> _ACTIVITY_:
Set down the entries once more, exactly as given.

> _DATASET EXTRACT_:
::::

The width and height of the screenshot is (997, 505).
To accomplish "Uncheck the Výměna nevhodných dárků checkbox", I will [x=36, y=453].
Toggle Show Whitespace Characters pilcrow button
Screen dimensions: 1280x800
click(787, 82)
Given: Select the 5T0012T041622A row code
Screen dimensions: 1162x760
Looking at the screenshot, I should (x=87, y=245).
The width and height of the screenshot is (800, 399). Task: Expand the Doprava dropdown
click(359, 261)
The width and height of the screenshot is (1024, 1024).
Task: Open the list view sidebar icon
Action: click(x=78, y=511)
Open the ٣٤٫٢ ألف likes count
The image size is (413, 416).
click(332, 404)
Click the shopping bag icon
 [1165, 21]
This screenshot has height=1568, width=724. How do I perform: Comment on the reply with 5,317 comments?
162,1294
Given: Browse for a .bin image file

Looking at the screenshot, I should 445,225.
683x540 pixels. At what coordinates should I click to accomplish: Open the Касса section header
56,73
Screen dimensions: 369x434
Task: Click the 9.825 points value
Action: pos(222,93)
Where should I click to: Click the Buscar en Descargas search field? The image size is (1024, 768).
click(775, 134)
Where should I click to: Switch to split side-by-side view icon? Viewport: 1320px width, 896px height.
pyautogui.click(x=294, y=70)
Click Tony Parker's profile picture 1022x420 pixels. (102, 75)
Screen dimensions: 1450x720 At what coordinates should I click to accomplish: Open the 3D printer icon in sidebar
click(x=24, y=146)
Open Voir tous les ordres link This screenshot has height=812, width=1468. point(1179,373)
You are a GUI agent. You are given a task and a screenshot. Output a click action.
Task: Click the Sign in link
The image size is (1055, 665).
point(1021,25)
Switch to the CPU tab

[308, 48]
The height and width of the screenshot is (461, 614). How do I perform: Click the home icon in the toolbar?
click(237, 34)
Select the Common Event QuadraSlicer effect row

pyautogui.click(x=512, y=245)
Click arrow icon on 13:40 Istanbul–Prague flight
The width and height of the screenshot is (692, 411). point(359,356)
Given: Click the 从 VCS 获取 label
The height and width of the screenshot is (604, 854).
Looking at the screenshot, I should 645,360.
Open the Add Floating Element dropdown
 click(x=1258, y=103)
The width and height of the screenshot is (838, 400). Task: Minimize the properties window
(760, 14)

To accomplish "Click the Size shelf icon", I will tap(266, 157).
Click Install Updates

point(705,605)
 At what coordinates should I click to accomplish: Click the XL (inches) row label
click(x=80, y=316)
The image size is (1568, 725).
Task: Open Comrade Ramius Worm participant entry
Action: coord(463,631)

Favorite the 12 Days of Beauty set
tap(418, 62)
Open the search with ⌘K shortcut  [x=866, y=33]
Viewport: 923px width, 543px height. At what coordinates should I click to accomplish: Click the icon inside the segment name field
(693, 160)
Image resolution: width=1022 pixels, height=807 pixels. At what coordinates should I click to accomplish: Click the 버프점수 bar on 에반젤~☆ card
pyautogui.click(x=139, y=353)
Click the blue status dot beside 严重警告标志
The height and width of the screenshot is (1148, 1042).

::::

> _FINISHED EXERCISE_:
The width and height of the screenshot is (997, 505).
To accomplish "Uncheck the Výměna nevhodných dárků checkbox", I will [x=36, y=453].
Toggle Show Whitespace Characters pilcrow button
Screen dimensions: 1280x800
click(787, 82)
Given: Select the 5T0012T041622A row code
Screen dimensions: 1162x760
Looking at the screenshot, I should (x=87, y=245).
The width and height of the screenshot is (800, 399). Task: Expand the Doprava dropdown
click(359, 261)
The width and height of the screenshot is (1024, 1024).
Task: Open the list view sidebar icon
Action: click(x=78, y=511)
Open the ٣٤٫٢ ألف likes count
The image size is (413, 416).
click(332, 404)
Click the shopping bag icon
 [1165, 21]
This screenshot has height=1568, width=724. How do I perform: Comment on the reply with 5,317 comments?
162,1294
Given: Browse for a .bin image file

Looking at the screenshot, I should 445,225.
683x540 pixels. At what coordinates should I click to accomplish: Open the Касса section header
56,73
Screen dimensions: 369x434
Task: Click the 9.825 points value
Action: pos(222,93)
Where should I click to: Click the Buscar en Descargas search field? The image size is (1024, 768).
click(775, 134)
Where should I click to: Switch to split side-by-side view icon? Viewport: 1320px width, 896px height.
pyautogui.click(x=294, y=70)
Click Tony Parker's profile picture 1022x420 pixels. (102, 75)
Screen dimensions: 1450x720 At what coordinates should I click to accomplish: Open the 3D printer icon in sidebar
click(x=24, y=146)
Open Voir tous les ordres link This screenshot has height=812, width=1468. point(1179,373)
You are a GUI agent. You are given a task and a screenshot. Output a click action.
Task: Click the Sign in link
The image size is (1055, 665).
point(1021,25)
Switch to the CPU tab

[308, 48]
The height and width of the screenshot is (461, 614). How do I perform: Click the home icon in the toolbar?
click(237, 34)
Select the Common Event QuadraSlicer effect row

pyautogui.click(x=512, y=245)
Click arrow icon on 13:40 Istanbul–Prague flight
The width and height of the screenshot is (692, 411). point(359,356)
Given: Click the 从 VCS 获取 label
The height and width of the screenshot is (604, 854).
Looking at the screenshot, I should 645,360.
Open the Add Floating Element dropdown
 click(x=1258, y=103)
The width and height of the screenshot is (838, 400). Task: Minimize the properties window
(760, 14)

To accomplish "Click the Size shelf icon", I will tap(266, 157).
Click Install Updates

point(705,605)
 At what coordinates should I click to accomplish: Click the XL (inches) row label
click(x=80, y=316)
The image size is (1568, 725).
Task: Open Comrade Ramius Worm participant entry
Action: coord(463,631)

Favorite the 12 Days of Beauty set
tap(418, 62)
Open the search with ⌘K shortcut  [x=866, y=33]
Viewport: 923px width, 543px height. At what coordinates should I click to accomplish: Click the icon inside the segment name field
(693, 160)
Image resolution: width=1022 pixels, height=807 pixels. At what coordinates should I click to accomplish: Click the 버프점수 bar on 에반젤~☆ card
pyautogui.click(x=139, y=353)
Click the blue status dot beside 严重警告标志
The height and width of the screenshot is (1148, 1042).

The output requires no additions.